El regreso a casa fue una coreografía ensayada al milímetro. Gala estacionó el coche frente al portón, respiró profundo y ensayó en el espejo retrovisor una sonrisa que no le pertenecía. Era el gesto aprendido después de años de matrimonio: el de la mujer que había tenido un día largo, pero que volvía a refugiarse en su hogar, en su esposo, en sus hijas.
Abrió la puerta, y el olor familiar a comida casera la recibió. Ernesto estaba en la cocina, revolviendo una salsa con la misma paciencia metódica que usaba para todo en la vida.
—¡Llegaste justo a tiempo! —dijo él, sin mirarla, con el tono cotidiano que siempre usaba.

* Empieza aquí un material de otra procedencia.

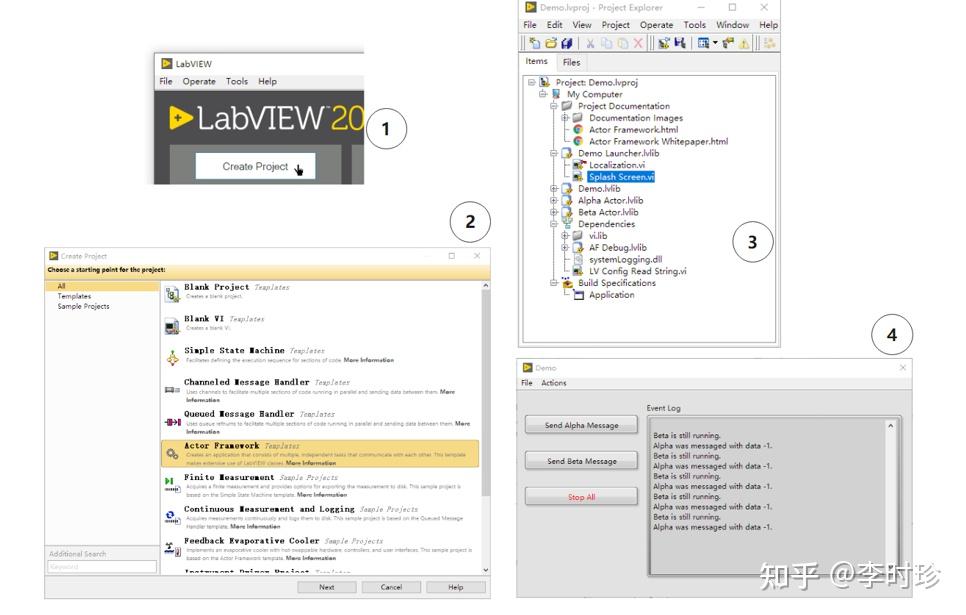Viewport: 966px width, 615px height.
Task: Select the Actor Framework template gear icon
Action: tap(173, 452)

Ese “cotidiano” se le clavó a Gala como un puñal. Todo seguía igual para él. Todo era normal. Mientras en su interior, las palabras de Mariana aún retumbaban: “Cuarenta y ocho horas. Uno: se queda. Dos: lo dices. Y si no, lo hago yo”.
Se quitó los tacones y caminó hacia él con un gesto natural. Lo abrazó por la espalda, hundiendo la frente en su hombro. Por un segundo sintió el alivio de ese contacto: sólido, confiable, el cuerpo del hombre que nunca había dejado de ser su compañero. Pero también sintió la asfixia de lo que ocultaba.
—Huele increíble —dijo, y supo que su voz sonaba convincente.
Él se giró, le dio un beso rápido en los labios y siguió con lo suyo. Como siempre. Como cada día.
La cena fue el escenario perfecto de la mentira. Las niñas hablaron de sus clases, Ernesto preguntó detalles, hizo bromas ligeras, y Gala asintió, sonrió, rió cuando correspondía. Todo bajo control. Era la reina del equilibrio, la mujer capaz de administrar juntas, contratos, cuentas y también silencios.
Pero cada palabra le sabía a ceniza. Cada vez que Ernesto le sostenía la mirada, ella se preguntaba: ¿Y si ya lo sabe? ¿Y si está esperando a que me traicione sola?
Las niñas se levantaron primero, llevándose sus platos. Gala aprovechó ese respiro para beber un sorbo largo de vino. Ernesto la observó, ladeando la cabeza.
—¿Estás bien? Te noto rara.
Ella sonrió con esa destreza que había perfeccionado.
—Cansada, nada más. Fue un día pesado en la oficina.
No era mentira. Solo no era toda la verdad.
Más tarde, en la recámara, mientras Ernesto se ponía el pijama, Gala se sentó frente al tocador. El espejo le devolvió la imagen de una mujer impecable: maquillaje intacto, peinado aún en orden, el vestido elegante. Nadie podría sospechar el terremoto que llevaba en el pecho.
Ernesto se acercó, le puso una mano en el hombro.
—Ven, acuéstate ya. Mañana madrugas.
Gala asintió. Se desvistió despacio, con la parsimonia de alguien que intenta no hacer ruido en su propia alma. Al deslizarse entre las sábanas junto a él, sintió la contradicción en su piel: ese era su esposo, el hombre que conocía cada rincón de su cuerpo, y aun así, en ese momento, era como si durmiera al lado de una bomba.
Él le pasó un brazo por encima, mecánico, habitual, protector. Gala cerró los ojos y fingió quedarse dormida de inmediato.
Pero en su interior, el veneno invisible seguía corriendo: la expectativa del desenlace, el miedo a la exposición, y al mismo tiempo, el deseo febril que no desaparecía. Se preguntó cuánto tiempo podría sostener el cristal de esa sonrisa sin que se rompiera en mil pedazos.
Al día siguiente, todo volvió a empezar: desayunos, mochilas escolares, tráfico. Ernesto la besó en la mejilla al despedirse, y ella correspondió con naturalidad. Como si nada pasara. Como si no estuviera viviendo al filo de un ultimátum que podía destruirlo todo.
En el coche, sola, por fin dejó escapar un gemido breve, ahogado, mezcla de angustia y deseo. Mariana había puesto el tablero. Adrián debía mover la pieza. Y ella… ella solo podía esperar.
Esperar y sostener. Con el maquillaje intacto, con la sonrisa impecable, con el cristal a punto de quebrarse.